Home

I acknowledge and pay respect to the traditional owners of the land on which I work, the Gadigal people of the Eora Nation and the Darkinjung people of the Central Coast. This land has always been a learning space and is the site of the oldest continuing culture and knowledge system in the world.


PhD in AI Ethics • University educator • Formerly Google Research Ethical AI Team • 2020 “100 Brilliant Women in AI Ethics” LH3 AI Ethics consultant

My name is Rebecca Johnson. I’m a researcher in the Ethics and Philosophy of AI at the University of Sydney, Australia. My work bridges philosophy of AI, measurement theory, and applied ethics. See the Researcher page for a CV-snapshot, media bio, social media links, and to contact me. Other pages on this site are: my blog, a list of links to my media appearances and publications, my consultancy services, and a list of academic publications.


Overview of research

Generative AI systems don’t think or understand as humans do, but their outputs can appear to. What they actually reveal are the values, assumptions, and cultural patterns embedded in their training data and interaction loops. My research investigates how those patterns are produced, reflected, and amplified through model evaluation itself.

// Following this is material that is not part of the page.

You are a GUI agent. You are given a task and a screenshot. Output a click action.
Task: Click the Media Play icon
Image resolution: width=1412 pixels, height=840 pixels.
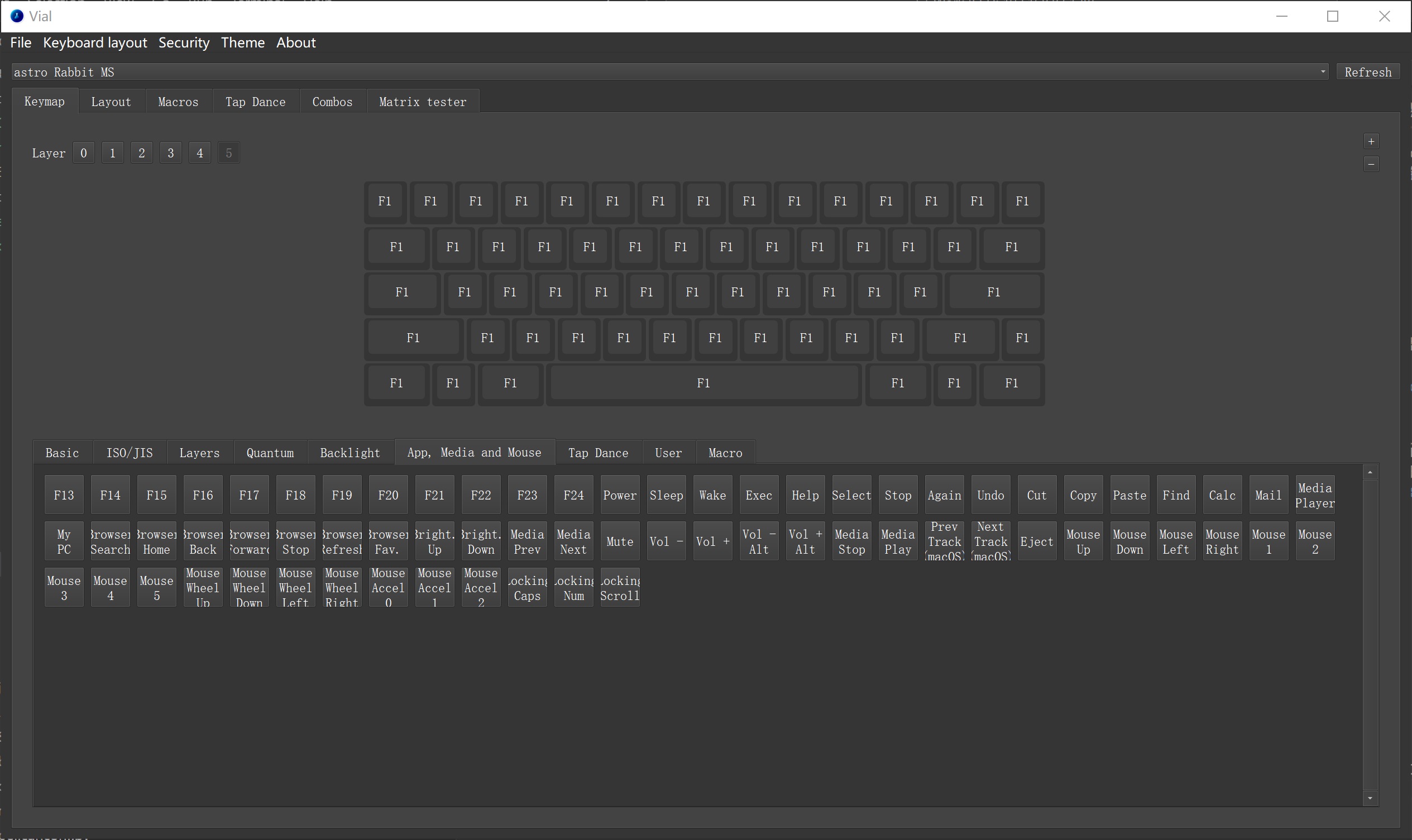point(897,541)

Using frameworks from measurement theory, enactivism, and moral value pluralism, I study how human, social, and technical factors co-construct what AI systems seem to “know.” This work develops new descriptive and pluralist methods (such as MaSH Loops and the World Values Benchmark) to reveal whose values are being measured and how they drift across contexts.

I answer: how can evaluation become a more transparent and accountable part of AI governance.

Quick links for this page

  1. Enactivism as a Way of Knowing AI
  2. MaSH Loops (Machine-Society-Human)
  3. The Model is not the Territory
  4. Descriptive Evaluation Calibrated to Human Data
  5. Participatory Realism and Quantum Measurement
  6. Evaluation as Governance

1 • Enactivism as a Way of Knowing AI

Reframing how we understand what AI systems reflect and enact in participation with us
Enactivism offers a more human way of understanding AI. It sees knowledge and meaning not as things stored inside a system, but as something created through interaction. What we learn from AI depends on how we engage with it.

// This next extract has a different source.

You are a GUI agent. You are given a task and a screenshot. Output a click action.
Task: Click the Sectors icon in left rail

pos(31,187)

Enactivism: meaning through participation
This illustration expresses the enactivist view that knowledge and meaning are not passively received or stored, but actively brought forth through embodied engagement with the world. Mind and environment continually shape one another through dynamic loops of perception and action.

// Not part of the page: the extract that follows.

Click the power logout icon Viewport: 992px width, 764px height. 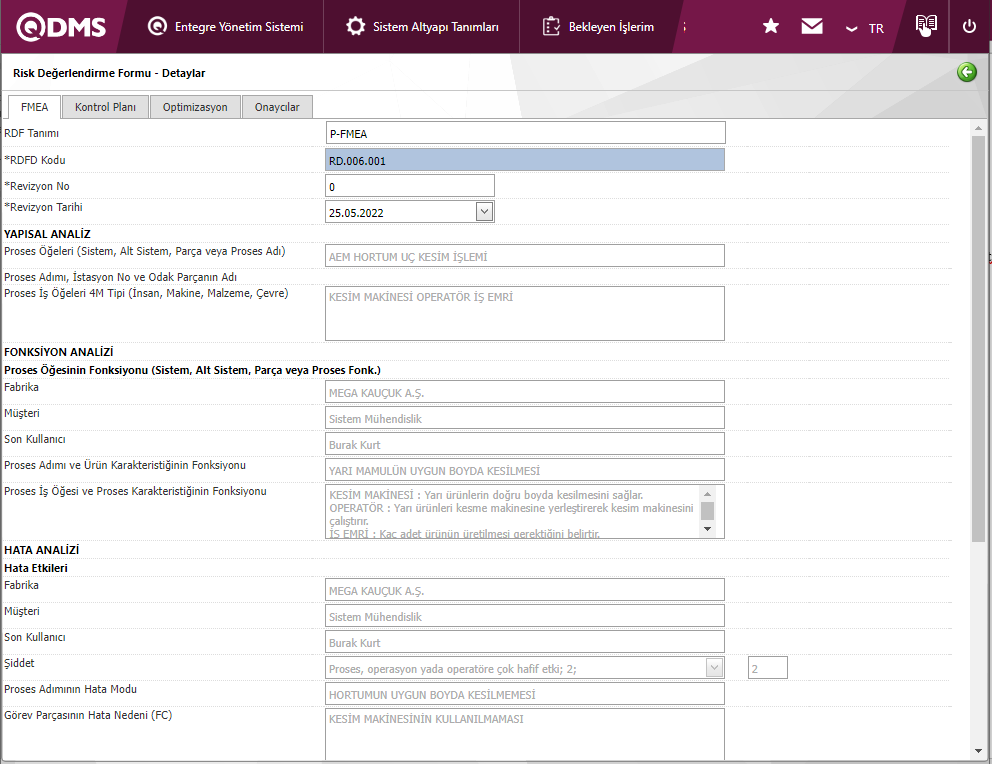click(969, 27)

This approach builds on earlier ways of thinking—like functionalism, which looks at how systems work, and constructivism, which sees knowledge as socially shaped—but adds the dimension of lived participation. It reminds us that meaning arises not just from what machines do or represent, but from how people and systems act together. From this view, evaluation is not only about what a model contains, but about what it brings into being through its interaction with us.

“Functionalism privileges efficiency and performance; constructivism uncovers context and bias; enactivism asks how systems participate in meaning.”
PhD thesis: Ch. 1 — Epistemological Rumbles in Responsible AI


2 • MaSH Loops (Machine – Society – Human)

Mapping feedback and co-construction across sociotechnical systems.
MaSH Loops is a way of studying how machines, societies, and people continually shape one another. It treats generative AI not as a stand-alone tool or predictor, but as part of a living system where design choices, data, user practices, and institutional norms feed back into one another. These loops make visible where values enter—and how they are enacted in return.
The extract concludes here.